Management of Severe Hyponatremia (Sodium 112 mEq/L)
For severe hyponatremia with sodium of 112 mEq/L, immediate treatment with 3% hypertonic saline is recommended to increase serum sodium by 4-6 mEq/L within 1-2 hours, with a maximum correction of 8 mEq/L in 24 hours to avoid osmotic demyelination syndrome. 1
Initial Assessment and Classification
First, determine the volume status and chronicity of hyponatremia:
- Volume status assessment: Hypovolemic, euvolemic, or hypervolemic 2
- Chronicity: Acute (<48 hours) or chronic (>48 hours) 2
- Symptom severity: Mild (nausea, weakness), moderate (confusion), or severe (seizures, coma) 1, 3
Laboratory workup should include:
- Serum osmolality, electrolytes, BUN, creatinine
- Urine sodium, osmolality, specific gravity
- Additional tests: CBC, liver function, TSH 1
Treatment Algorithm Based on Symptoms and Volume Status
1. Severe Symptomatic Hyponatremia (seizures, coma, respiratory distress)

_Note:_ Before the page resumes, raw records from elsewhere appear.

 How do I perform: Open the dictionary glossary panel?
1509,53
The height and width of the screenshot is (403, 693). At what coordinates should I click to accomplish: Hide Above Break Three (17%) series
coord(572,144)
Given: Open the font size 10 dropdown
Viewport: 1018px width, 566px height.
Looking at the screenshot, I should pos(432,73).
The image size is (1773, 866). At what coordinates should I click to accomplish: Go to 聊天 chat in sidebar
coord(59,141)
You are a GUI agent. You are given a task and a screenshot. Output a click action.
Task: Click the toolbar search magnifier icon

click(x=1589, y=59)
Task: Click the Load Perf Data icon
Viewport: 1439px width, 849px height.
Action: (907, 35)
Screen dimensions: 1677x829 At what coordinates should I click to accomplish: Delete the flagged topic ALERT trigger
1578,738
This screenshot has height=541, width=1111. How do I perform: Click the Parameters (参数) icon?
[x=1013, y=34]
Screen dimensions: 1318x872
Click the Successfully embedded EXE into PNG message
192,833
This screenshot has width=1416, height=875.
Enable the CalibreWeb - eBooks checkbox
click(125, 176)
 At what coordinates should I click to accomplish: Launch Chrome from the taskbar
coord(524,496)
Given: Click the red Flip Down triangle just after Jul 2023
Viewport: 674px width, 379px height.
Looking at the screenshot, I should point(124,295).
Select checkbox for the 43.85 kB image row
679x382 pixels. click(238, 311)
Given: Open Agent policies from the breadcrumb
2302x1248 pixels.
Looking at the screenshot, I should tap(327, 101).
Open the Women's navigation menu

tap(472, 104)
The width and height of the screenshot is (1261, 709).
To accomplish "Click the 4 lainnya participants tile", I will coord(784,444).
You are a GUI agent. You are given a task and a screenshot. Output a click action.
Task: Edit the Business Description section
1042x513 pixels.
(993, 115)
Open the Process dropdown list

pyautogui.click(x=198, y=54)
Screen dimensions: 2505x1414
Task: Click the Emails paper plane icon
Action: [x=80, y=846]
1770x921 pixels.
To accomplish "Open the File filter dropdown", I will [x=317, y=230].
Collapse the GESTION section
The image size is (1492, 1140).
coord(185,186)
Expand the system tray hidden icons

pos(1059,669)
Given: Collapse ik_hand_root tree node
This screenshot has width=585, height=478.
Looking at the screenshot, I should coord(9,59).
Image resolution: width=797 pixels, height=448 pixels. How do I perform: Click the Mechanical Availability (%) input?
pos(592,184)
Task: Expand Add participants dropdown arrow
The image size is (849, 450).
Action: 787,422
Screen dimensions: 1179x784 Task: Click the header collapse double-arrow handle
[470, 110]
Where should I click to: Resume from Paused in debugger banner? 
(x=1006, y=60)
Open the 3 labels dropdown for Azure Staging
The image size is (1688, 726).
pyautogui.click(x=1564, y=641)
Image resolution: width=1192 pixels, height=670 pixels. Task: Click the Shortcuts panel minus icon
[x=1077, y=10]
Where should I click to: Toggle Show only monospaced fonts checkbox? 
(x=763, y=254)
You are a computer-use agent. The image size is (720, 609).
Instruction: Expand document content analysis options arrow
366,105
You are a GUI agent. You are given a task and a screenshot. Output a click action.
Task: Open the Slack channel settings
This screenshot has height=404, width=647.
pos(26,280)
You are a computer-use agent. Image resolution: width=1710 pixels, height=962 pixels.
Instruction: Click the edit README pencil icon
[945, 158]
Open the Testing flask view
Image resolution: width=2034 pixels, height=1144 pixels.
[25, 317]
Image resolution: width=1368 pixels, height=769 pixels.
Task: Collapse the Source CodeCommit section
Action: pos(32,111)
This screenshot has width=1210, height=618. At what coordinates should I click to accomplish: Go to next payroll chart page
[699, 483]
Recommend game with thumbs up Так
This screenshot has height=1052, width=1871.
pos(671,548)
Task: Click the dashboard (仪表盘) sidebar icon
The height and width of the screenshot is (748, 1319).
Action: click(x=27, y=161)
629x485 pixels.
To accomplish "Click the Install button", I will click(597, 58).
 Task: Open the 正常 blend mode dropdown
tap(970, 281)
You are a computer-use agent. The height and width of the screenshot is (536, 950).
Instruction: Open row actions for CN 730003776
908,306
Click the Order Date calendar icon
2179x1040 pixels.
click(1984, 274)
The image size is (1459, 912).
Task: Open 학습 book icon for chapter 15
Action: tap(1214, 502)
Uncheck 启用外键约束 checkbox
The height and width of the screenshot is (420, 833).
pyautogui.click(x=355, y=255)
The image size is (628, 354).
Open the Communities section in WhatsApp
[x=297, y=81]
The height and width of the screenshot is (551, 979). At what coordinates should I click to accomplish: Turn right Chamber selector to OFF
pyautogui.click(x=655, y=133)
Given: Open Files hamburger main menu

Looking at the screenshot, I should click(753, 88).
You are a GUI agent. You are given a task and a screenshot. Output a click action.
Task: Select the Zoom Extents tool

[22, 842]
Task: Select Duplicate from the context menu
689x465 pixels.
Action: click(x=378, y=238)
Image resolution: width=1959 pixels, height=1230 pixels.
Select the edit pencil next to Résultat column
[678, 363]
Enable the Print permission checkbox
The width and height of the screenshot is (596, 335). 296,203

- Immediate intervention required:
- Administer 3% hypertonic saline to increase serum sodium by 4-6 mEq/L within 1-2 hours 1
- Initial bolus: 100-150 mL of 3% saline over 10-20 minutes, may repeat if symptoms persist 3
- Monitor serum sodium every 2-4 hours initially 1
- Maximum correction: 8 mEq/L in 24 hours to avoid osmotic demyelination syndrome 2, 1
2. Treatment Based on Volume Status
Hypovolemic Hyponatremia:
- Discontinue diuretics/laxatives 2
- Fluid resuscitation: 0.9% normal saline or 5% IV albumin 2
- Monitor: Serum sodium every 4-6 hours until stable 1
Euvolemic Hyponatremia:
- Fluid restriction: 1000 mL/day 2, 1
- Salt tablets: Consider oral supplementation (5-10 mmol/kg/day) 1
- For refractory cases: Consider vasopressin antagonists (vaptans) for short-term use 2, 4
Hypervolemic Hyponatremia:
- Fluid restriction: More severe restriction (<1000 mL/day) 2
- Discontinue diuretics/laxatives that may be contributing 2
- Albumin infusion: Particularly beneficial in cirrhosis with severe hyponatremia 2, 1
- Treat underlying cause: Heart failure, cirrhosis, etc. 1
Special Considerations
Correction Rate
- Standard correction rate: Maximum 8 mEq/L in 24 hours 2, 1
- High-risk patients (alcoholism, malnutrition, liver disease): Consider slower correction (4-6 mEq/L in 24 hours) 2
- Monitor closely: Check serum sodium every 2-4 hours during active correction 1
Osmotic Demyelination Syndrome (ODS) Prevention
- Risk factors: Chronic hyponatremia, alcoholism, liver disease, malnutrition 2, 4
- Warning signs: Dysarthria, dysphagia, altered mental status, quadriparesis 2
- If overcorrection occurs: Consider administration of hypotonic fluids or desmopressin to re-lower sodium 1
Use of Vasopressin Antagonists (Vaptans)
- Consider for: Euvolemic or hypervolemic hyponatremia refractory to conventional therapy 2, 4
- Contraindicated in: Hypovolemic hyponatremia 1
- Caution: Not recommended for long-term use in cirrhosis due to safety concerns 1, 4
- Monitor: Risk of overly rapid correction and hypernatremia 4
Ongoing Management
- Follow-up monitoring: Severe abnormalities require follow-up within 24-48 hours 1
- Identify and address underlying cause: SIADH, medications, endocrine disorders 1, 3
- Medication review: Assess for medications that can cause hyponatremia (diuretics, antidepressants, antipsychotics, antiepileptics) 1
Common Pitfalls to Avoid
- Overly rapid correction: Can lead to osmotic demyelination syndrome 2, 1
- Inadequate monitoring: Serum sodium must be checked frequently during correction 1
- Inappropriate fluid administration: Avoid hypotonic fluids in symptomatic hyponatremia 1
- Failure to identify underlying cause: Treatment should address the root cause 1, 3
- Using vaptans in hypovolemic patients: Can worsen volume depletion 1, 4
By following this structured approach based on symptom severity and volume status, severe hyponatremia can be managed effectively while minimizing the risk of complications.